Deckscape ne comporte pas de tutoriel ou de règles, du moins pas en dehors du paquet : vous entrez immédiatement dans l’histoire, les premières cartes se chargeant de vous introduire le jeu, son principe en même temps que son univers. Les consignes encadrant la partie vous sont ainsi livrées au moment idoine, plutôt que d’être extérieures à la partie, les deux principes les plus importants étant celui du score et des réussites et échecs.
C’est que le cambriolage est chronométré. On ne peut naturellement pas vous dire de combien de temps vous disposez, puisque personne ne peut prévoir à quelle vitesse vous alerterez la sécurité du casino et à quelle vitesse elle interviendra, de sorte que vous aurez cet amusant sentiment d’être chronométrés dans un temps illimité, seul le score final dont le barème est précisé en toute fin de partie vous précisant en combien de temps vous auriez dû accomplir un braquage parfait. Si on vous précise d’emblée qu’à chaque erreur dans la résolution d’une énigme vous devez inscrire un X sur une feuille, vous ne saurez de même qu’à la fin à quelle pénalité ces X correspondent.
Il faut dire que dans Deckscape, l’échec est pensé en termes inhabituels. Dans les autres escape games, il vous faut réfléchir jusqu’à ce que vous trouviez la réponse, les échecs ne vous permettant pas d’avancer. Ici, vous retournez la carte Énigme quand vous pensez avoir la réponse, et celle-ci vous est donnée au verso. Que vous ayez réussi l’énigme ou non, vous passez donc à la suite, sanctionnés ou non par un X.
Évidemment cela peut paraître frustrant, surtout quand vous vous dites en voyant la réponse qu’une minute de plus vous aurait permis d’arriver au même résultat, ou que cette réponse correspondait à votre seconde intuition. Admettons que cela a cependant une certaine cohérence thématique : au cours d’un braquage, je doute que vous ayez l’occasion de tenter deux fois la même action, surtout quand des yeux ou des caméras vous épient. Super Meeple et dV Giochi visent aussi l’accessibilité : si les énigmes sont trop retorses, vous pouvez simplement abandonner, retourner la carte qui vous explique toujours clairement comment vous auriez pu parvenir à la solution, ajouter un X, et passer à la suite.
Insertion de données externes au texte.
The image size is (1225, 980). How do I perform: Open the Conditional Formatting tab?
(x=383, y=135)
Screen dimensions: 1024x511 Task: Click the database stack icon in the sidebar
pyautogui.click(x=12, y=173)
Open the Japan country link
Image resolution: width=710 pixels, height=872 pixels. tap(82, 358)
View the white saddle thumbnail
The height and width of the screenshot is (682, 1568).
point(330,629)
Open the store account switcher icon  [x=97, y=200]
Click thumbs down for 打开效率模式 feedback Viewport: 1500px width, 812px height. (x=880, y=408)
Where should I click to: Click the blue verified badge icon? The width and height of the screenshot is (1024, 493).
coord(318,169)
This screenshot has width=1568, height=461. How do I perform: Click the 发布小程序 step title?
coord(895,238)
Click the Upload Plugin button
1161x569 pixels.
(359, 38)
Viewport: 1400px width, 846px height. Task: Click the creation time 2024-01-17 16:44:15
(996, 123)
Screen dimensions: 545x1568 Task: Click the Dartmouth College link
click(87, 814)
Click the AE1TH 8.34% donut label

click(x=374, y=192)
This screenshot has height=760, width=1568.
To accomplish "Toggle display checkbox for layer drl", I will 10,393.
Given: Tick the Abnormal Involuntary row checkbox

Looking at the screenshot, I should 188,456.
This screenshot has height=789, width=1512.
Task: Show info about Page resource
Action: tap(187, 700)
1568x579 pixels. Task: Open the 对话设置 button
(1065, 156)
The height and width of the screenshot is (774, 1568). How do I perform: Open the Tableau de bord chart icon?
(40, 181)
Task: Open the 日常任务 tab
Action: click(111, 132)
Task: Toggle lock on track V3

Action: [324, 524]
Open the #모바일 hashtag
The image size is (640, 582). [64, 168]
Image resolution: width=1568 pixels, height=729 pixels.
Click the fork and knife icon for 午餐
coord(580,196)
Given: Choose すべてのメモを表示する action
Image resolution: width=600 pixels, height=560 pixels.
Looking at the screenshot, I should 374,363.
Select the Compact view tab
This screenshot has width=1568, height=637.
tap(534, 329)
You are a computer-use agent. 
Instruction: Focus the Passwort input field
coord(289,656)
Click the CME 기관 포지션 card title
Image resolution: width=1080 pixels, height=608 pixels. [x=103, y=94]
Il serait en effet dommage que le temps ou la difficulté des énigmes vous frustrent ou créent une tension incompatible avec un état de réflexion à peu près serein. Si on pourra regretter l’absence d’indices (encore une fois cohérente thématiquement), en dehors d’une fiche amusante mais un peu sommaire, l’idée est ainsi de proposer différents niveaux de difficulté, les experts en énigmes cherchant naturellement à finir leur cambriolage aussi vite que possible, sans indices et idéalement sans aucun X, les plus débutants ou les plus jeunes pouvant s’autoriser à ignorer le chronomètre, à prendre le temps de poser les énigmes, voire à passer à la suite. Une mécanique très bienvenue dans un jeu où les énigmes sont parfois vraiment retorses…
Cette solution des cartes portant sur leur recto l’énigme et sur leur verso la réponse a un autre avantage considérable, celui de diversifier les énigmes. À partir du moment où vous n’êtes plus limités aux combinaisons d’objets bleus et rouges pour trouver le chiffre de la prochaine carte, ou à la répétition de symboles à aligner dans une roue, vous pouvez développer les énigmes que vous voulez, avec la seule limite (démesurée) qu’elles puissent apparaître sur une grande carte. De nature visuelle ou textuelle, faisant appel à l’observation, à la déduction, à la mémoire, à la combinaison, au calcul, ou à plusieurs compétences en même temps, sous dix formes différentes, aucune énigme ne ressemble à la précédente, et on n’a jamais l’impression de déceler un systématisme dans la conception du jeu, ce qui est très agréable.
Deckscape, une proposition originale dans un genre déjà très divers
À regarder Deckscape sans le connaître, on peut aisément avoir l’impression qu’il s’agit d’une imitation opportuniste et appauvrie des autres jeux simulant l’escape game avec des cartes. On peut aussi considérer déjà qu’il est celui qui tient le mieux sa promesse de se contenter d’un deck de cartes (et d’un petit plan, il est vrai), sans l’application indispensable d’un Unlock!, le matériel varié d’un Exit, et même sans règles. Il pourrait en paraître moins immersif si ce système ne lui permettait pas une grande variété d’énigmes nécessitant l’observation attentive de ses dessins soignés. Et ce sera peut-être mon seul véritable regret, le nom de l’illustrateur semble être Alberto Bontempi, et il n’apparaît nulle part sur le boîtier ou à l’intérieur… En dehors de cela, que vous soyez amateur d’escape games, d’énigmes à la Professeur Layton, ou que vous souhaitiez simplement vous amuser en faisant travailler votre cerveau, je ne vois aucune raison sérieuse de ne pas considérer la proposition Deckscape.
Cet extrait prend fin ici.